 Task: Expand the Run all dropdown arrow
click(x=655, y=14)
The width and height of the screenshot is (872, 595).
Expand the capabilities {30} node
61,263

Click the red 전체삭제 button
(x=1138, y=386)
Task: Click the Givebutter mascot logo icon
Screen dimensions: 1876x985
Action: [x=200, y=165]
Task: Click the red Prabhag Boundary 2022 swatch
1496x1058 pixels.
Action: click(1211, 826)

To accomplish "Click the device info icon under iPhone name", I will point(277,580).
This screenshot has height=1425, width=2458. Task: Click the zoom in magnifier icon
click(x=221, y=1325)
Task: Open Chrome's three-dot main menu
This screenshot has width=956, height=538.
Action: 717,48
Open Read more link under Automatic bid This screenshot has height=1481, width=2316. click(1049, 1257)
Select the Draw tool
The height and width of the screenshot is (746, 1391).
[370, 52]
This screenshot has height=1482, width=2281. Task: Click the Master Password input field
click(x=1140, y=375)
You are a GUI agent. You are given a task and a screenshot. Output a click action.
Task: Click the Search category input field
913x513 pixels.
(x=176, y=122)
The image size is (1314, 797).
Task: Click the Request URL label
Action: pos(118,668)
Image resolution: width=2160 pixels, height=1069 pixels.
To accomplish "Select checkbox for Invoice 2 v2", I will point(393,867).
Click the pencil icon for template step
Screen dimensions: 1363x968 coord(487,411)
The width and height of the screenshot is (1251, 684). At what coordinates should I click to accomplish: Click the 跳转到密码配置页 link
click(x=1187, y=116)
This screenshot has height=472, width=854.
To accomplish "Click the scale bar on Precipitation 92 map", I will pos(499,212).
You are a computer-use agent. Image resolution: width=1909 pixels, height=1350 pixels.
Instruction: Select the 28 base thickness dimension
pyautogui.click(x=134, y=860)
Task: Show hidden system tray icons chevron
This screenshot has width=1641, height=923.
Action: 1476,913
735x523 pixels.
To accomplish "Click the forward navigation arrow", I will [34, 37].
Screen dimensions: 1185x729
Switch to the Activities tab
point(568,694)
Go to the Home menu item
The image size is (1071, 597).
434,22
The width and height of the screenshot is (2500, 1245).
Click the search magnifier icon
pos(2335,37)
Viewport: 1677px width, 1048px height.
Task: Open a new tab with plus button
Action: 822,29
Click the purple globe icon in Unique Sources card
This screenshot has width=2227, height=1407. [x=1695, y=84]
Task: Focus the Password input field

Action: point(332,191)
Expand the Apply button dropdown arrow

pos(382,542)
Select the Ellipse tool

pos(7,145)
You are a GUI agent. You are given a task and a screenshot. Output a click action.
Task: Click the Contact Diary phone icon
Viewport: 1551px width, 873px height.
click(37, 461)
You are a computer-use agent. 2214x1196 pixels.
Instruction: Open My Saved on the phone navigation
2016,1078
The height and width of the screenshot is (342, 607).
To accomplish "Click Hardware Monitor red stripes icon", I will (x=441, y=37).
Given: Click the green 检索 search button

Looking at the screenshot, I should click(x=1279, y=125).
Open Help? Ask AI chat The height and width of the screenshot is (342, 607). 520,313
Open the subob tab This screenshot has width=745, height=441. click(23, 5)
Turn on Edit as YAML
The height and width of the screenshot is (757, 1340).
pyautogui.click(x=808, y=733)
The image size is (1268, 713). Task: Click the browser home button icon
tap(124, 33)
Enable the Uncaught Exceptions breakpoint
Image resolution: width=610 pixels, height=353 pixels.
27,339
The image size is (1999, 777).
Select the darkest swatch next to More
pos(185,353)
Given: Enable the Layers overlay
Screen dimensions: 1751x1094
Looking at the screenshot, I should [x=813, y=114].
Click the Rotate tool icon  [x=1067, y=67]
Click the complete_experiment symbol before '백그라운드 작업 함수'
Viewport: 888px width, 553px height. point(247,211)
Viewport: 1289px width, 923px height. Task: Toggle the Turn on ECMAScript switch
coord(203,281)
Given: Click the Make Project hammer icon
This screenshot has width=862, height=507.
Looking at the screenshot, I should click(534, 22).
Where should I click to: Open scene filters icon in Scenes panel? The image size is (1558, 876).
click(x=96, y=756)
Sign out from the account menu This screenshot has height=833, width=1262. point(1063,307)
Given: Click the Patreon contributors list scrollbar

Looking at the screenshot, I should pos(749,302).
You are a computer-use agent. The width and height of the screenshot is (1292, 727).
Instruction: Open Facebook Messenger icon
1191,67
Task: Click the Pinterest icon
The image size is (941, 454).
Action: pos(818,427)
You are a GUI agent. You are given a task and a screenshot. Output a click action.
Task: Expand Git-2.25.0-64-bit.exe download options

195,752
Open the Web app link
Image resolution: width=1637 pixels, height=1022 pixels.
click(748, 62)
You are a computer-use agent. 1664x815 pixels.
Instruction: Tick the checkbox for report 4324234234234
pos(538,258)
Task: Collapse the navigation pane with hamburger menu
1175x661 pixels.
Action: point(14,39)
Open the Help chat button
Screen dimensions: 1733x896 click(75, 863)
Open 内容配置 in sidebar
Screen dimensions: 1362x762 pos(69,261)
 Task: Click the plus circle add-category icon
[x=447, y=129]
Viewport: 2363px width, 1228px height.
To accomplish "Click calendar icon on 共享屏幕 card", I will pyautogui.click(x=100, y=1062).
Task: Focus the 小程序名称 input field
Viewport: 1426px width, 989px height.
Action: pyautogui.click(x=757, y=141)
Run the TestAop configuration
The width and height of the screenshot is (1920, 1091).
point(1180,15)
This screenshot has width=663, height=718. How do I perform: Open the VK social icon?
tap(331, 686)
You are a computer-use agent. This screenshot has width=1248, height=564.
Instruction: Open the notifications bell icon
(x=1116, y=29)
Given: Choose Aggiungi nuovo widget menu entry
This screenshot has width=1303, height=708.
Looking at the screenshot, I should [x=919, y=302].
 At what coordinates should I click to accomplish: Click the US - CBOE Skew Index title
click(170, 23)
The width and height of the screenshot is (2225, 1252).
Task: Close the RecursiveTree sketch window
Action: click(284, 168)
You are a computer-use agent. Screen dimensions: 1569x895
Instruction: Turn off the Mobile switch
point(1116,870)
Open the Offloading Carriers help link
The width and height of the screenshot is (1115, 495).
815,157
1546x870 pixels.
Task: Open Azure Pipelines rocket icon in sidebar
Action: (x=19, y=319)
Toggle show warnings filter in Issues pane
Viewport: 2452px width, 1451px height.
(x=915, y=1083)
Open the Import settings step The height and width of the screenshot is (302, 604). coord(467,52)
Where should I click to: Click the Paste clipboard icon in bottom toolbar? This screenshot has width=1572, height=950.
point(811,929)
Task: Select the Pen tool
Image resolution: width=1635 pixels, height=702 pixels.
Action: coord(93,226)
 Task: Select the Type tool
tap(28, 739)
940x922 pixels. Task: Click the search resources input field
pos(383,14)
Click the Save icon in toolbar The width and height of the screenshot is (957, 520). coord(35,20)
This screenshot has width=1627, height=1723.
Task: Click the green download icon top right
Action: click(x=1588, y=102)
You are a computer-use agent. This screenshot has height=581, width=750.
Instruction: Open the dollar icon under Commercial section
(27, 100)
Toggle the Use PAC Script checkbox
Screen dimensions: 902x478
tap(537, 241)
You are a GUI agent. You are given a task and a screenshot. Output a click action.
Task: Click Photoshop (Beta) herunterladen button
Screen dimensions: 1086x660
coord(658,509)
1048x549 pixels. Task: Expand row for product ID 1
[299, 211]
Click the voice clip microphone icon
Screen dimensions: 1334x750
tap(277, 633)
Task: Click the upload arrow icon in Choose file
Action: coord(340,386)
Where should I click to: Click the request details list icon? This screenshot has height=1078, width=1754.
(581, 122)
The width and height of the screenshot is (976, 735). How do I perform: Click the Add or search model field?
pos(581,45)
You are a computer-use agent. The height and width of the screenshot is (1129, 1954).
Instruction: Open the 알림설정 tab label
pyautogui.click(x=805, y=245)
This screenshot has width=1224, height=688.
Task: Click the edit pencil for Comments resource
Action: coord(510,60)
# # #
### WHAT THE TASK REQUIRES
Output exactly the lines of the material above from the one containing "The width and height of the screenshot is (872, 595)." up to and including the one containing "Task: Show hidden system tray icons chevron".

### RESPONSE TO THIS TASK
The width and height of the screenshot is (872, 595).
Expand the capabilities {30} node
61,263

Click the red 전체삭제 button
(x=1138, y=386)
Task: Click the Givebutter mascot logo icon
Screen dimensions: 1876x985
Action: [x=200, y=165]
Task: Click the red Prabhag Boundary 2022 swatch
1496x1058 pixels.
Action: click(1211, 826)

To accomplish "Click the device info icon under iPhone name", I will point(277,580).
This screenshot has height=1425, width=2458. Task: Click the zoom in magnifier icon
click(x=221, y=1325)
Task: Open Chrome's three-dot main menu
This screenshot has width=956, height=538.
Action: 717,48
Open Read more link under Automatic bid This screenshot has height=1481, width=2316. click(1049, 1257)
Select the Draw tool
The height and width of the screenshot is (746, 1391).
[370, 52]
This screenshot has height=1482, width=2281. Task: Click the Master Password input field
click(x=1140, y=375)
You are a GUI agent. You are given a task and a screenshot. Output a click action.
Task: Click the Search category input field
913x513 pixels.
(x=176, y=122)
The image size is (1314, 797).
Task: Click the Request URL label
Action: pos(118,668)
Image resolution: width=2160 pixels, height=1069 pixels.
To accomplish "Select checkbox for Invoice 2 v2", I will point(393,867).
Click the pencil icon for template step
Screen dimensions: 1363x968 coord(487,411)
The width and height of the screenshot is (1251, 684). At what coordinates should I click to accomplish: Click the 跳转到密码配置页 link
click(x=1187, y=116)
This screenshot has height=472, width=854.
To accomplish "Click the scale bar on Precipitation 92 map", I will pos(499,212).
You are a computer-use agent. Image resolution: width=1909 pixels, height=1350 pixels.
Instruction: Select the 28 base thickness dimension
pyautogui.click(x=134, y=860)
Task: Show hidden system tray icons chevron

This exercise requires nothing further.